Le projet de loi C-69 est une farce. Il n’y a rien d’autre à dire au sujet du projet de loi C-69, sénateur Loffreda. Le projet de loi C-69 n’a rien de bon. C’est 450 pages de gros n’importe quoi. Il ne propose aucune vision ni aucun plan — aucun. Il ne sert pas les intérêts des Canadiens. Il ne mérite pas votre appui. Je vous supplie, chers collègues, de voter contre le projet de loi C-69. Merci.

Son Honneur la Présidente [ - ]

Les honorables sénateurs sont-ils prêts à se prononcer?

Son Honneur la Présidente [ - ]

Vous plaît-il, honorables sénateurs, d’adopter la motion?
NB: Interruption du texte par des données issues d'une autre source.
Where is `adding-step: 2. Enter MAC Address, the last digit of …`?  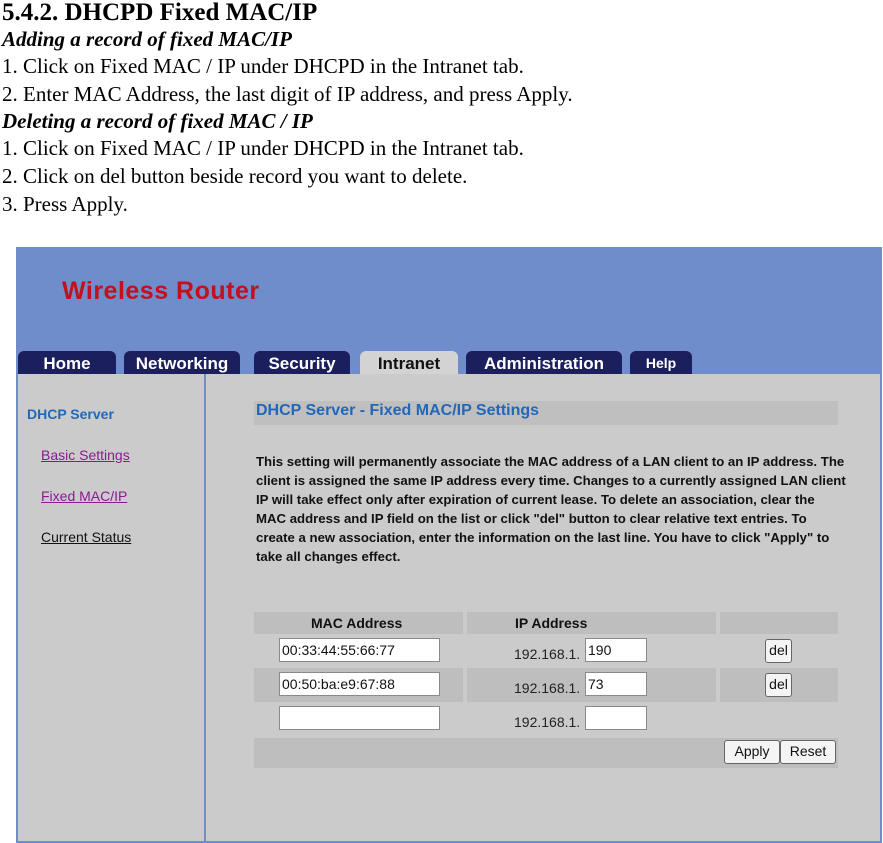 adding-step: 2. Enter MAC Address, the last digit of … is located at coordinates (288, 94).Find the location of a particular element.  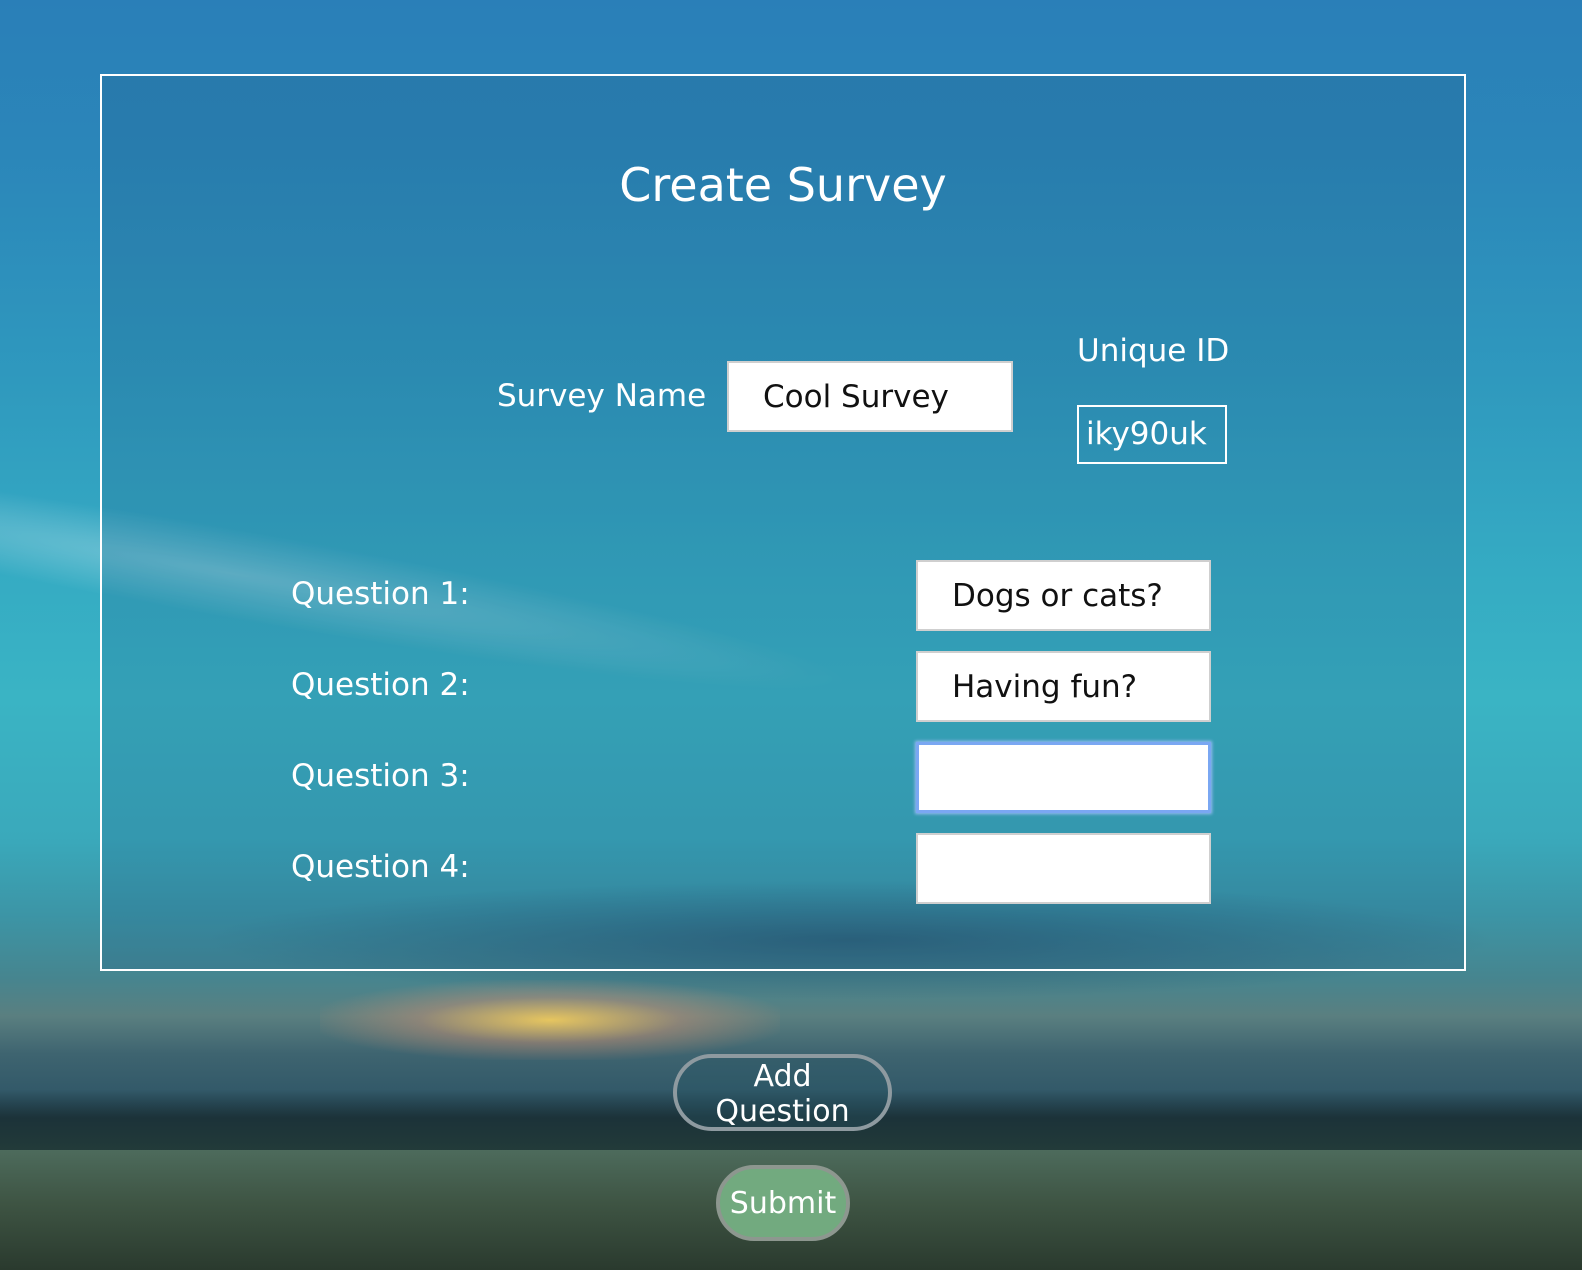

question-2-input is located at coordinates (1064, 686).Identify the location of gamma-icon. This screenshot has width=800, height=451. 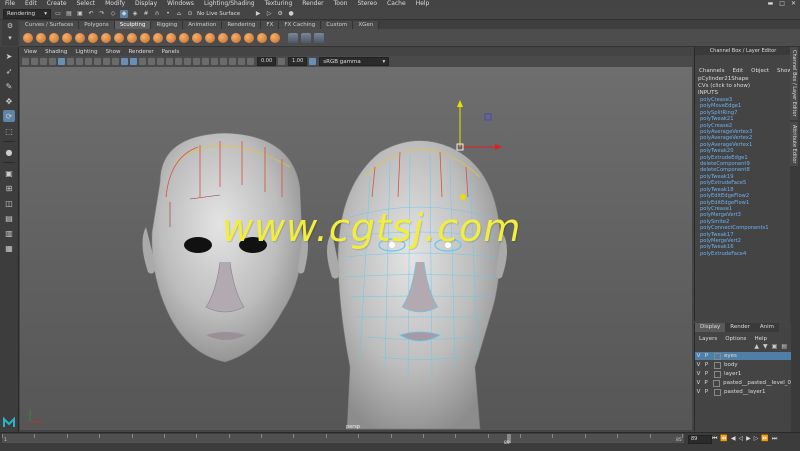
(282, 62).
Son Honneur la Présidente [ - ]

Que les sénateurs qui sont en faveur de la motion veuillent bien dire oui.

Des voix : Oui.

Son Honneur la Présidente : Que les sénateurs qui sont contre la motion veuillent bien dire non.

Des voix : Non.

Son Honneur la Présidente : À mon avis, les oui l’emportent.

Son Honneur la Présidente [ - ]

Y a-t-il entente au sujet de la sonnerie?

Son Honneur la Présidente [ - ]

Par conséquent, la sonnerie retentira pendant 30 minutes, et le vote aura lieu à 16 h 9. Convoquez les sénateurs.